Yang et al. [249] made a sound comparison of NGS platform and a good explanation of current error-correction methods in general and in details. However, the paper’s strong points surprisingly lead a reader to a negative conclusion: the paper sounds very convincing, that one should not introduce new mis-correcting errors. From Fujimoto et al. research [245], one can find a conclusion similar to above: error correction methods cannot handle heterozygosity and introduce new mis-corrected errors.

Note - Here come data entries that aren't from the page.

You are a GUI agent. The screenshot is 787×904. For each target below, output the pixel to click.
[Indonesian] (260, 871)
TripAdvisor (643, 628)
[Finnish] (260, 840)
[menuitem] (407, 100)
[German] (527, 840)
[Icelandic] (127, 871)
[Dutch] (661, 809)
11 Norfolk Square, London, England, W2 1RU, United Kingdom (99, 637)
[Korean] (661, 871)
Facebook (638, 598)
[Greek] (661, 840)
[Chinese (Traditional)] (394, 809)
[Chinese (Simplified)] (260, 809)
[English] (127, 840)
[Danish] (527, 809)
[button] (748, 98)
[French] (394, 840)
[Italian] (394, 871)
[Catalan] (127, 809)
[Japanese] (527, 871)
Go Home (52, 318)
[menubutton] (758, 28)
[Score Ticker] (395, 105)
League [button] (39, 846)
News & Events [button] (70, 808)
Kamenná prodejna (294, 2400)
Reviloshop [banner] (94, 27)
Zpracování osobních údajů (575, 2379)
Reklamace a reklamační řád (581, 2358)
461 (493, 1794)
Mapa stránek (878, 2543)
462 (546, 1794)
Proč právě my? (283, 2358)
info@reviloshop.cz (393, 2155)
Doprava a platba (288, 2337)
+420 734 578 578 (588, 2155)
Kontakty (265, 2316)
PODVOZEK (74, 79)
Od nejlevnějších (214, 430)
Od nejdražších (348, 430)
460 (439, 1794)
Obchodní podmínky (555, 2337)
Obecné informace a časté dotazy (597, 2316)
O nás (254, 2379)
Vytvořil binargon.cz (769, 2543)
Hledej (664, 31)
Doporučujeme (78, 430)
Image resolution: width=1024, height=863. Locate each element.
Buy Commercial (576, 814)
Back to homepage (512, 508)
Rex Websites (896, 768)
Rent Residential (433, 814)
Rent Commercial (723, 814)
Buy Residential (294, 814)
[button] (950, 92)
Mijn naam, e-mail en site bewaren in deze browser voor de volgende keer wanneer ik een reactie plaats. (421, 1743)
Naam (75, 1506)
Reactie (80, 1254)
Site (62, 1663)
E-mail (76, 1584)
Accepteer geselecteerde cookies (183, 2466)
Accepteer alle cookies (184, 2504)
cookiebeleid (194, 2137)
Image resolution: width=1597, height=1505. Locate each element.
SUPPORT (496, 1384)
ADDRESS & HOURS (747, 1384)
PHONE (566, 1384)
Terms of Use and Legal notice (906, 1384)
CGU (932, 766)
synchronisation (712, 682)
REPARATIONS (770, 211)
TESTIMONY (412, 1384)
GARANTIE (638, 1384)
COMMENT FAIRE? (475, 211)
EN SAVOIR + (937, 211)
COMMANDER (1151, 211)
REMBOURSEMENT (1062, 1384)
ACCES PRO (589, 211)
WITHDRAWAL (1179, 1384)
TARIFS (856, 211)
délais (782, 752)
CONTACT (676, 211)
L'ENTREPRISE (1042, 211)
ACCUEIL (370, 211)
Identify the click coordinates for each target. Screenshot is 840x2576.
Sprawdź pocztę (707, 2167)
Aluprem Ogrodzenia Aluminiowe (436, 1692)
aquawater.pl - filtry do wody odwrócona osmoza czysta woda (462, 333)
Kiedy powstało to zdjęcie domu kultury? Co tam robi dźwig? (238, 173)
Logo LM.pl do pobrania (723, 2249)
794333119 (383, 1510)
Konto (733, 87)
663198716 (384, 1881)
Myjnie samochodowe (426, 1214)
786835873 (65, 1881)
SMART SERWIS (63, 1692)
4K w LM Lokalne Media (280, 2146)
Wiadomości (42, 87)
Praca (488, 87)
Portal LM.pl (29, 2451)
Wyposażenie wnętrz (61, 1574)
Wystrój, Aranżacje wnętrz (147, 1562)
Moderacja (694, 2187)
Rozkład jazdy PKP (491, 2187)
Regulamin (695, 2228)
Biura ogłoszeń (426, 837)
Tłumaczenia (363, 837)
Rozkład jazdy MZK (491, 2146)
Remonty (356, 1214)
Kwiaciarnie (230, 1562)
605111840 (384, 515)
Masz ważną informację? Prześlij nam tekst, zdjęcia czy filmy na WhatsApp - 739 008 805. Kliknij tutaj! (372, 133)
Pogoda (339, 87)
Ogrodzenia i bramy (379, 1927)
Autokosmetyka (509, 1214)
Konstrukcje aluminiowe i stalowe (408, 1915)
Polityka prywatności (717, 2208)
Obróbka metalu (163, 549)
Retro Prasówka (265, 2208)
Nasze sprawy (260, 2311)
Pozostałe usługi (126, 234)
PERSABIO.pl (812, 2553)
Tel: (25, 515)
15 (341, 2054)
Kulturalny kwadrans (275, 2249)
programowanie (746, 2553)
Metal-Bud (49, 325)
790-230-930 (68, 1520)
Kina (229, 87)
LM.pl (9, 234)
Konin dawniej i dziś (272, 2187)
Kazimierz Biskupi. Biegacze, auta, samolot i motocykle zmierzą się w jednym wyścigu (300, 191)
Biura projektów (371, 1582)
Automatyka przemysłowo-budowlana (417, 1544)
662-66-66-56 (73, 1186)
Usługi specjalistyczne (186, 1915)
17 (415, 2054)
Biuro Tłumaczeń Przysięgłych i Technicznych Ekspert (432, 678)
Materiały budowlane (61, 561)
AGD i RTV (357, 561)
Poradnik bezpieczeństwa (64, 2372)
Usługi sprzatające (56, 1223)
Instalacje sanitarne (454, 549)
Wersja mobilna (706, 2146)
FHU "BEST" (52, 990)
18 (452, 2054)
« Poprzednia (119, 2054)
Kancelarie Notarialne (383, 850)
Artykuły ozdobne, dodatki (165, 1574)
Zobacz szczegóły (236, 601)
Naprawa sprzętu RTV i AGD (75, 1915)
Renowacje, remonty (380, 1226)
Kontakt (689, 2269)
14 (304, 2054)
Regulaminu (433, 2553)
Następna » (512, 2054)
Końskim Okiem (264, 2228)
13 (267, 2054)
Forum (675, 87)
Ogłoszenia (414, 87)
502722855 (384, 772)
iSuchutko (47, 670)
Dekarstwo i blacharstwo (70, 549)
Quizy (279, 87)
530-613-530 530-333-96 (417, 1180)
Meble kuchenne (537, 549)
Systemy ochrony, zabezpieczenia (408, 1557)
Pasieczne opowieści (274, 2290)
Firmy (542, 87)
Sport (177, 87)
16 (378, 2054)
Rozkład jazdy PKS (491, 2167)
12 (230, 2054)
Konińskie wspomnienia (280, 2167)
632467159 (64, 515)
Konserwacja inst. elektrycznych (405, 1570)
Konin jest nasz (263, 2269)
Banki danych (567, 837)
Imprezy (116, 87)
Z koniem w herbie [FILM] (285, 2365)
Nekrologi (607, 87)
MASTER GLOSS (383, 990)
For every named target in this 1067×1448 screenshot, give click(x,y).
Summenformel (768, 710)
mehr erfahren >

Many methods correct for known context biases, such as GGGGT error patterns for Illumina [80,44]. However, with new Illumina releases (e.g. HXseq or v4 ), the previous nucleotide dependency is significantly reduced, and new artefacts, such as larger context dependence on a next to mismatch base, arrive [134].
On a positive side, there are successful examples of reduction of error rates and improvement after error correction. Even some time ago there were successful examples of developing strategies to improve reliability of sequencing by machine learning approach [118].
More recently, Wang et al. and Manley et al. [247,248] developed methods which improve the error rate for Illumina sequencing using Phix spike-in external control as an example. Enormous reduction of substitution error rate (93%) for Illumina MiSeq was achieved by Schrimer et al. [249]. They tested different error correction strategies for amplicon sequencing, and found out that quality trimming by Sickle [250] combined with error correction by BayesHammer [239], which then was subjected to read overlapping by Pandaseq [251] gave the best results.
There are definite advantages of NGS compared with Sanger sequencing: the NGS is cheaper and faster than Sanger sequencing [252]. It also has allowed translation of results into clinical practice [253,254].
However, there are still bottle-necks in high-throughput sequencing [255]. One of the main NGS challenges is an overwhelming volume of data generated [252]. It is also challenging to store, analyse [256] and translate this amount of genetic and genomic data into medical and biological context [3,256,257].
Another NGS challenges are dealing with long DNA repeats (because of relatively short reads), and obtaining of uniform genome coverage. Nevertheless, there is the evidence that longer read third generation sequencing is capable to resolve these problems [101,109].
Even more, long synthetic reads facilitate genome phasing [258] and reduce coverage which is needed for phasing [259]. Moreover, the speed of DNA processing already showed how useful long read sequencing can be in medicine and biology. Namely, Oxford Nanopor Technology MinION helped in 2014 Ebola epidemic [260]. One more example is utilising the same device to track the Salmonela outbreak in the Stanley Road Hospital, UK [261].
Although second generation sequencing has facilitated SNP and small indels studies at the population level, analysis of larger structural variants is still hard. Third generation mapping and sequencing significantly helped to detect large structural variants [109]. Because many structural variants are surrounded by repeats, the long-range information helps to map repeats and detect variants [137].
The areas mostly beneficial from long read technologies are genome assembly [262,263] and, correspondently, clinical applications [264]. Thus, the authors of [262] assembled several genomes of model organisms (yeast, fruit fly, Escherichia coli, Arabidopsis) to very high quality.
Single cell sequencing is hoped to bring more understanding in cell development and disease progressions [144]. We can hope to gain qualitative understanding of life processes in the nearest future.
Authors are grateful to Wellcome Trust Sanger Institute and University of Hertfordshire, UK. The work was supported by RFBR (16-54-53064) and ICG SB RAS budget project 0324-2016-0008 (for YLO).